#Перформанс

Алевтина Кахидзе: «Художник — это то, что его волнует»

533        0        FB 0      VK 0

Интервью с художницей о ее перформансе «В Африку гулять» в рамках Манифесты 10 и политических темах в искусстве

02.12.14    ТЕКСТ: 

По следам пресс-конференции Алевтины Кахидзе «В Африку гулять / об Украине в рамках закона Российской Федерации» в рамках биеннале «Манифеста 10»

khakhidze

Завершающим событием публичной программы Манифесты 10 стал перформанс украинской художницы Алевтины Кахидзе «В Африку гулять / об Украине в рамках закона Российской Федерации». Как сообщал пресс-релиз, перформанс создан «по мотивам пресс-конференции Виктора Януковича в Ростове-на-Дону». И в самом деле, перформанс прошел в форме настоящей пресс-конференции, вопросы задавали из зала — но, как это и было на настоящих пресс-конференциях Януковича, вопросы были отобраны заранее. Подготовленные люди задавали вопросы (всего их было двадцать), которые художница собрала за несколько месяцев существования конфликта на Украине. Это были самые острые вопросы — про Крым, Майдан, войну, про участие в Манифесте. О перформансе и том, как художница пришла к политическим темам в своих работах, с Алевтиной Кахидзе поговорила Марина Русских.

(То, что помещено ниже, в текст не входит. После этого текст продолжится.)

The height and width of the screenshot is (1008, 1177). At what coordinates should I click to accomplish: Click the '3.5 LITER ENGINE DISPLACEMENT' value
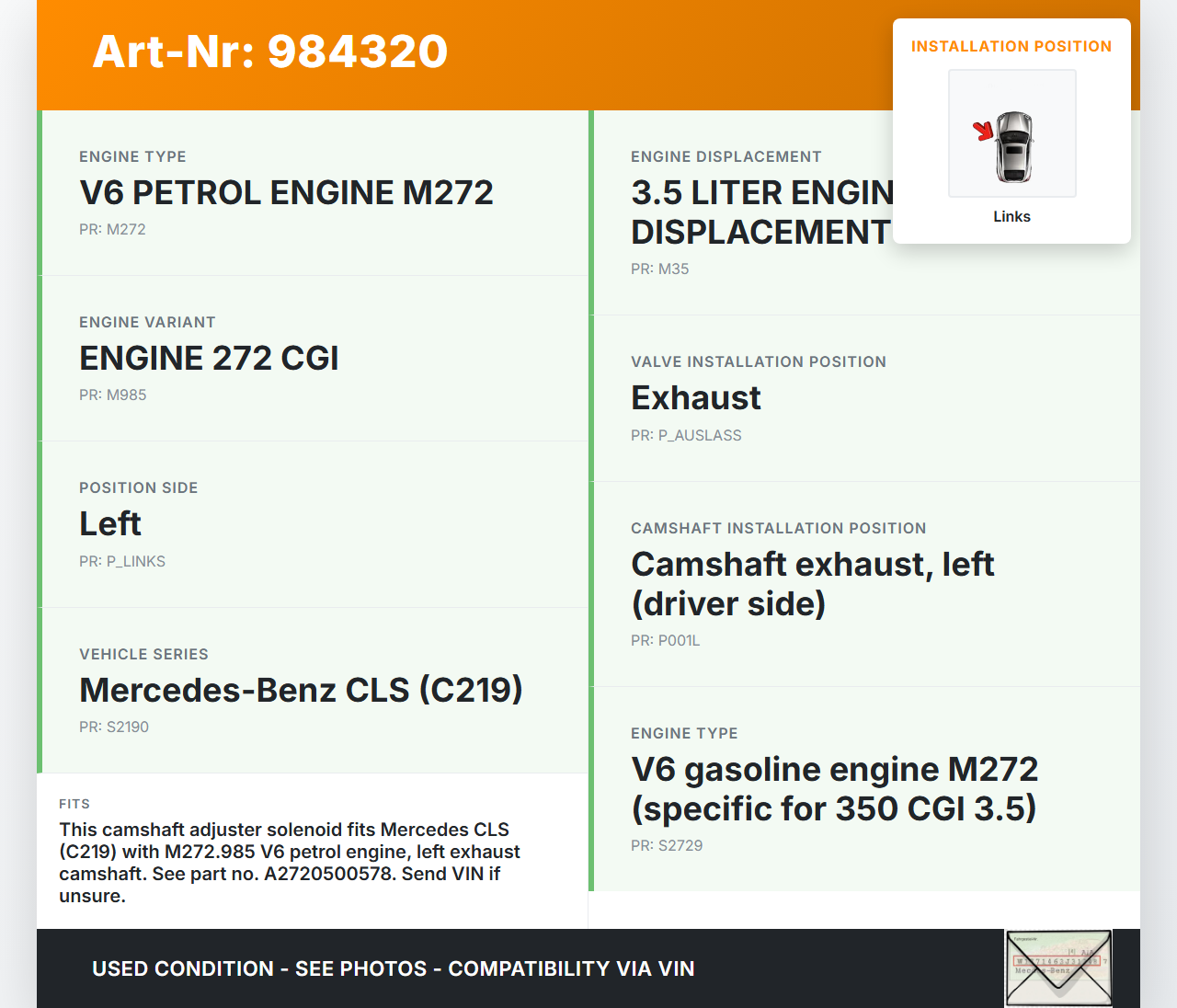[x=761, y=212]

Марина Русских: Я размышляла над вашим перформансом и задавалась вопросом, почему вы выбрали такую форму — пресс-конференция. И наткнулась на интересную мысль, высказанную вами в одном из интервью, которое вы давали еще до выступления на Манифесте. Вы сказали, что Манифеста была задумана в момент окончания Холодной войны. А сейчас, в год юбилейной, десятой Манифесты, мы видим признаки возрождения Холодной войны. То есть, можно говорить о возращении в ту точку, в которой родилась именно эта биеннале. Поскольку главным оружием Холодной войны являлась пропаганда и, соответственно, СМИ, мне кажется, у вас очень точное попадание в форму этого высказывания, поэтому оно особенно интересно и актуально. У меня такой вопрос: сама форма вашего перформанса как пресс-конференции — это критика телевидения как медиа, которое искажает действительность, или это попытка донести правду до человечества? Вы недавно показали в Киеве проект «TV Studios / Пространства без дверей», и там говорится о том, что телевидение всегда искажает реальность, и что оно является средством манипуляции сознанием. Как вы к этому относитесь?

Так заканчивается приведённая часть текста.